Associate result builders with types

Some types and protocols are strongly associated with a result builder (View and its @ViewBuilder from SwiftUI comes to mind, but there are several others).

In a View conforming type you need to remember to decorate your private → some View returning functions with @ViewBuilder or you'll get compilation errors if you introduce e.g. conditionals.

In the following code, the commenting in or our the line causes the code to compile, or not compile. It is almost always the intention of the user to use @ViewBuilder on this function:

struct MyView: View {
  // ...

  private func buttonRow() -> some View {
    if condition {
       HStack {
         createButton("Foo", true, "fooo")
         createButton("Yes", true, "yeees")
         // createButton("Bar", false, "barrrr")
       }
    } else {
       HStack {
         createButton("Qux", true, "quiz?")
         createButton("Frup", true, "frappapapapapp")
         createButton("Boik", false, "boioioink")
       }
    }
  }
}

Shold Swift have some mechanism of associating a result builder with a type or protocol, so that all of these syntaxes Just Do The Rigth Thing?

// auto-apply @HTMLBuilder to functions that return
// `some` protocols with associated result builder?
func foo() -> some HTML { ... }  

// auto-apply @HTMLBuilder and infer return value when
// constructing values with a closure?
let html = HTML { ... }

These ideas are not mature, I'm not sure if we should just apply the attribute to the type (currently resultbuilders aren't applicable on types or extensions):

@HTMLBuilder
protocol HTML { ... }

Or maybe some associatedtype-magic?

I'm not sure. But Do you think the idea has merit?

4 Likes

I think this has merit. I shared my thoughts on something like this a while ago:

I think in addition to what you said, there is another benefit in associating result builders with types, which is that it could allow for more natural function signatures. To quote that post:

Quote

I wish that result builders and other attributes were required on protocol conformers rather than being implicitly applied. When I was learning about result builders it took me a while to understand why something like body didn’t require ViewBuilder but all of my variables and functions did. I think that implicitly hiding a declaration like this would make result builders even more “magic” and equally more frustrating for everyone.

4 Likes

I have to say, I haven’t been working much with ResultBuilder before besides SwiftUI so I cannot comment on any advantages of implicitly applying it or not.
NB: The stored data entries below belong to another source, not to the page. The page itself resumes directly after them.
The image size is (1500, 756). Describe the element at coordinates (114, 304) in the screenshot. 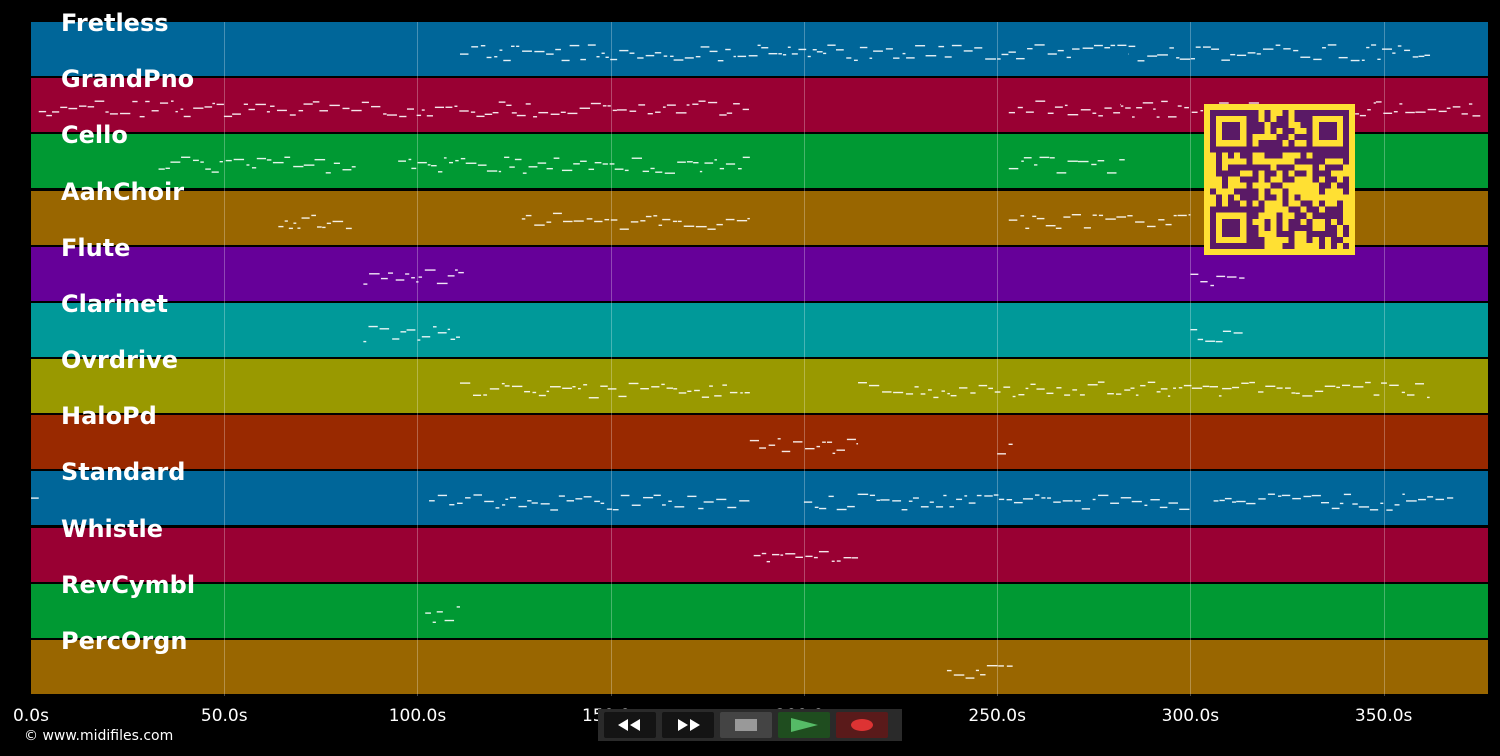

I see `track-label: Clarinet` at that location. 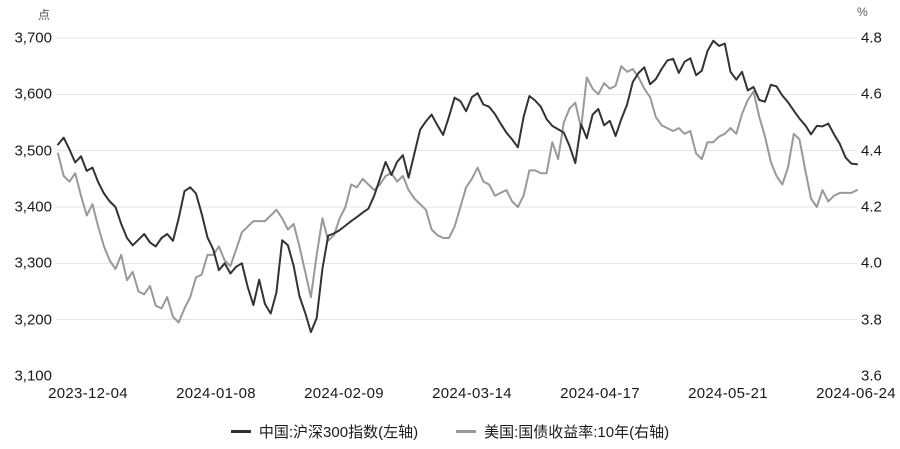 What do you see at coordinates (862, 12) in the screenshot?
I see `right-axis-unit-label: %` at bounding box center [862, 12].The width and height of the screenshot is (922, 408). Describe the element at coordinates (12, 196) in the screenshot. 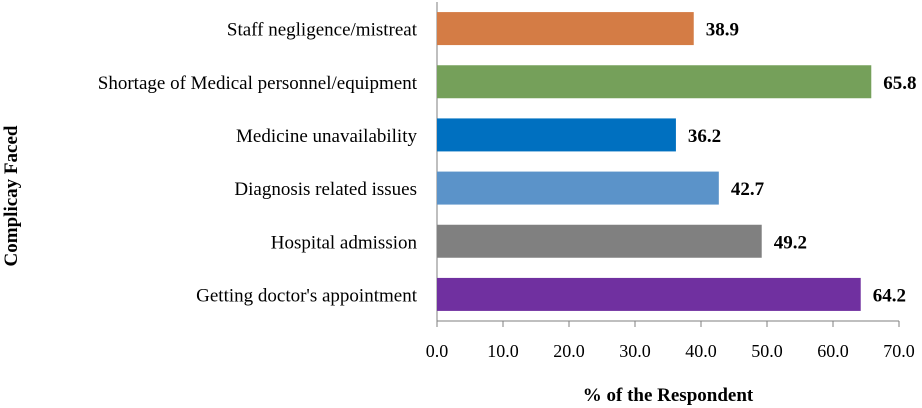

I see `y-axis-title: Complicay Faced` at that location. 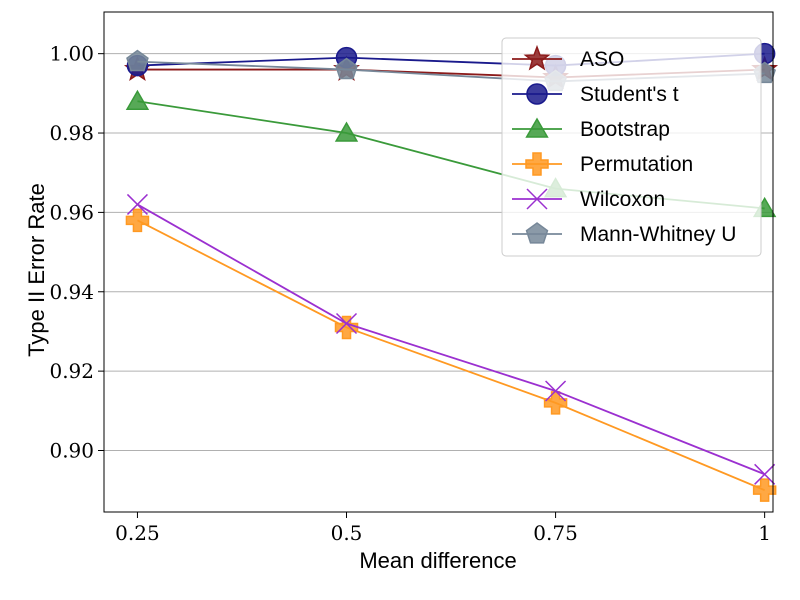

I can just say that I apply @ViewBuilder to any var or func that is part of a SwiftUI view so I can easily see what is UI and what not, so just from the looks perspective, I prefer it staying there explicit.

If there are some more technical differences, I‘m happy to change my opinion though.

I like the premise that this case is probably well diagnosable by the compiler, yet I am hesitant about implicit behaviour there. Maybe I don’t want builder there. I think it would make a ton of difference if compiler could suggest as fix-it to add an annotation in such cases.

2 Likes

Yes, the more I think about it, I also see the downsides of implicitly applying attributes to functions. I'm especially sympathetic to the point raised by @flexlixrup above, that seeing the @ViewBuilder attributes makes code more glanceable, and I do think we should prioritize readable code, over easy to write code.

But the problem that subtle differences in a function implementation can render code uncompilable is certainly real. Could we somehow allow the type to be decorated, and that it mostly affects compiler diagnostics?

I.e. that a e.g. HTML-returning (or some HTML-returning) function could get better diagnostics if the HTML was decorated with @HTMLBuilder, or had an associatedtype ResultBuilder = HTMLBuilder?